=== Passage to read ===
--------------------------------------------------
Configure Azure Kubernetes Service for SQL Server big data cluster deployments

Applies to: yesSQL Server 2019 (15.x)


The Microsoft SQL Server 2019 Big Data Clusters add-on will be retired. Support for SQL Server 2019 Big Data Clusters will end on February 28, 2025. For more information, see Big data options on the Microsoft SQL Server platform.

This article describes how to configure Azure Kubernetes Service (AKS) for SQL Server 2019 Big Data Clusters deployments.

AKS makes it simple to create, configure, and manage a cluster of virtual machines that are preconfigured with a Kubernetes cluster to run containerized applications. This enables you to use your existing skills or draw upon a large and growing body of community expertise, to deploy and manage container-based applications on Microsoft Azure.

This article describes the steps to deploy Kubernetes on AKS using Azure CLI. If you don't have an Azure subscription, create a free account before you begin.


You can also script the deployment of AKS and a big data cluster in one step. For more information, see how to do this in a python script or an Azure Data Studio notebook.


  • Deploy the SQL Server 2019 big data tools:

    • Kubectl
    • Azure Data Studio
    • SQL Server 2019 extension
    • Azure CLI
  • Minimum 1.13 version for Kubernetes server. For AKS, you need to use --kubernetes-version parameter to specify a version different than the default.

  • To ensure a successful deployment and an optimal experience while validating basic scenarios on AKS, you can use a single node or a multi-node AKS cluster, with these resources available:

    • 8 vCPUs across all nodes
    • 64 GB of memory per VM
    • 24 or more attached disks across all nodes


    Azure infrastructure offers multiple size options for VMs, see here for selections in the region you are planning to deploy.

Create a resource group

An Azure resource group is a logical group in which Azure resources are deployed and managed. The following steps sign into Azure and create a resource group for the AKS cluster.
--------------------------------------------------
=== Source data ===
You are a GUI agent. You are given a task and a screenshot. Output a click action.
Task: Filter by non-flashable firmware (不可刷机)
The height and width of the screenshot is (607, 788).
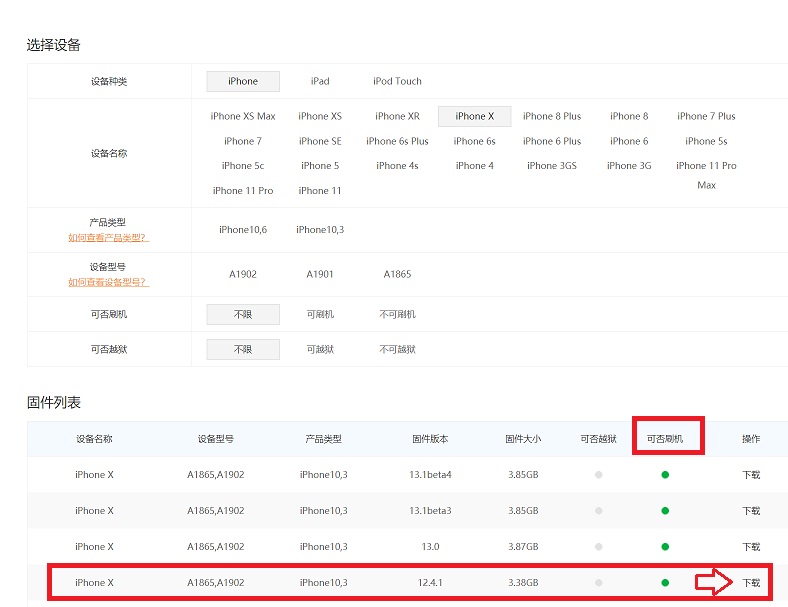(397, 314)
--------------------------------------------------
=== To do ===
A. List the big data tools that the AKS configuration article says to deploy.
B. Rewrite the AKS configuration article starting at "Applies to: yesSQL" and ending at "on Microsoft Azure.", with "retired" changed to "discontinued".
C. Carry on writing the AKS configuration article from the point where it stops.
The material above is separate from the AKS configuration article.

=== The results ===
A. Kubectl, Azure Data Studio, SQL Server 2019 extension, Azure CLI

B.
Applies to: yesSQL Server 2019 (15.x)


The Microsoft SQL Server 2019 Big Data Clusters add-on will be discontinued. Support for SQL Server 2019 Big Data Clusters will end on February 28, 2025. For more information, see Big data options on the Microsoft SQL Server platform.

This article describes how to configure Azure Kubernetes Service (AKS) for SQL Server 2019 Big Data Clusters deployments.

AKS makes it simple to create, configure, and manage a cluster of virtual machines that are preconfigured with a Kubernetes cluster to run containerized applications. This enables you to use your existing skills or draw upon a large and growing body of community expertise, to deploy and manage container-based applications on Microsoft Azure.

C.
  1. At the command prompt, run the following command and follow the prompts to login to your Azure subscription:

    az login
  2. If you have multiple subscriptions you can view all of your subscriptions by running the following command:

    az account list
  3. If you want to change to a different subscription you can run this command:

    az account set --subscription <subscription id>
  4. Identify the Azure region where you want to deploy the cluster and the resources by using this command:

    az account list-locations -o table
  5. Create a resource group with the az group create command. The following example creates a resource group named sqlbdcgroup in the westus2 location.

    az group create --name sqlbdcgroup --location westus2

Verify available Kubernetes versions

Use the latest available version of Kubernetes. The latest available version depends on the location where you are deploying the cluster. The following command returns Kubernetes versions available in a specific location.

Before you run the command, update the script. Replace <Azure data center> with the location of your cluster.


az aks get-versions \
--location <Azure data center> \
--query orchestrators \
--o table


az aks get-versions `
--location <Azure data center> `
--query orchestrators `
-o table

Choose the latest available version for your cluster. Record the version number. You will use it in the next step.

Create a Kubernetes cluster

  1. Create a Kubernetes cluster in AKS with the az aks create command. The following example creates a Kubernetes cluster named kubcluster with one Linux agent node of size Standard_L8s.

    Before you run the script, replace <version number> with the version number you identified in the previous step.

    Make sure you create the AKS cluster in the same resource group that you used in the previous sections.


    az aks create --name kubcluster \
    --resource-group sqlbdcgroup \
    --generate-ssh-keys \
    --node-vm-size Standard_L8s \
    --node-count 1 \
    --kubernetes-version <version number>


    az aks create --name kubcluster `
    --resource-group sqlbdcgroup `
    --generate-ssh-keys `
    --node-vm-size Standard_L8s `
    --node-count 1 `
    --kubernetes-version <version number>

    You can increase or decrease the number of Kubernetes agent nodes by changing the --node-count <n> where <n> is the number of agent nodes you want to use. This does not include the master Kubernetes node, which is managed behind the scenes by AKS. The previous example only uses a single node for evaluation purposes. You can also change the --node-vm-size to select an appropriate virtual machine size that matches your workload requirements. Use the az vm list-sizes --location westus2 -o table command to list available virtual machine sizes in your region.

    After several minutes, the command completes and returns JSON-formatted information about the cluster.


    If you get any errors creating the cluster in AKS, see the troubleshooting section of this article.

  2. Save the JSON output from the previous command for later use.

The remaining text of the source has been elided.